● **What to do**:
Reproduce everything in the listing from the line containing "Select the Azure" down to the end of the listing, changing each "GUI agent" to "interface agent" and leaving all else unchanged.

Element lookup records
-- start --
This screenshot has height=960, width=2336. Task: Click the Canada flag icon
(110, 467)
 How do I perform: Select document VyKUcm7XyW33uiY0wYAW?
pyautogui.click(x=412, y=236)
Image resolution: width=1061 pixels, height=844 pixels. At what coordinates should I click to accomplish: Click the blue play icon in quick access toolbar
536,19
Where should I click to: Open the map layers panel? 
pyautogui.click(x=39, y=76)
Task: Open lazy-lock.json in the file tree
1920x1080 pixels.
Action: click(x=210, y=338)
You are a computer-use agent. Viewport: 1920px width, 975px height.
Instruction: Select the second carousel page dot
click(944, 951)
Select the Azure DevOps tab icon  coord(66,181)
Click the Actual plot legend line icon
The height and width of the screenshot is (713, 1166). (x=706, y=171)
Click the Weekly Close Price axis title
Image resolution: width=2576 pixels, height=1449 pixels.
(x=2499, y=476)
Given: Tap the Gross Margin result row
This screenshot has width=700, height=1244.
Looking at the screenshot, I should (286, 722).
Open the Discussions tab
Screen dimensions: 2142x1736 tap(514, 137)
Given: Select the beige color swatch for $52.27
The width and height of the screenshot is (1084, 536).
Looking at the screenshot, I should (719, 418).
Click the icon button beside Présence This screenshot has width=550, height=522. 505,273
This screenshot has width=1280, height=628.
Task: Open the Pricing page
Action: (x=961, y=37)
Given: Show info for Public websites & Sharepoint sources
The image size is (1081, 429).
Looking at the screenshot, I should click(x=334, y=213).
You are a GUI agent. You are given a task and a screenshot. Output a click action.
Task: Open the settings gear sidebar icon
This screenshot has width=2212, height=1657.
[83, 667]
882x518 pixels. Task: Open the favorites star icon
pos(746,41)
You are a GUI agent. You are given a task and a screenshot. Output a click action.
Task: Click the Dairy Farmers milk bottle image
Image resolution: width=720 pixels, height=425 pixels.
-- end --
● **The reply**:
Select the Azure DevOps tab icon  coord(66,181)
Click the Actual plot legend line icon
The height and width of the screenshot is (713, 1166). (x=706, y=171)
Click the Weekly Close Price axis title
Image resolution: width=2576 pixels, height=1449 pixels.
(x=2499, y=476)
Given: Tap the Gross Margin result row
This screenshot has width=700, height=1244.
Looking at the screenshot, I should (286, 722).
Open the Discussions tab
Screen dimensions: 2142x1736 tap(514, 137)
Given: Select the beige color swatch for $52.27
The width and height of the screenshot is (1084, 536).
Looking at the screenshot, I should (719, 418).
Click the icon button beside Présence This screenshot has width=550, height=522. 505,273
This screenshot has width=1280, height=628.
Task: Open the Pricing page
Action: (x=961, y=37)
Given: Show info for Public websites & Sharepoint sources
The image size is (1081, 429).
Looking at the screenshot, I should click(x=334, y=213).
You are a interface agent. You are given a task and a screenshot. Output a click action.
Task: Open the settings gear sidebar icon
This screenshot has width=2212, height=1657.
[83, 667]
882x518 pixels. Task: Open the favorites star icon
pos(746,41)
You are a interface agent. You are given a task and a screenshot. Output a click action.
Task: Click the Dairy Farmers milk bottle image
Image resolution: width=720 pixels, height=425 pixels.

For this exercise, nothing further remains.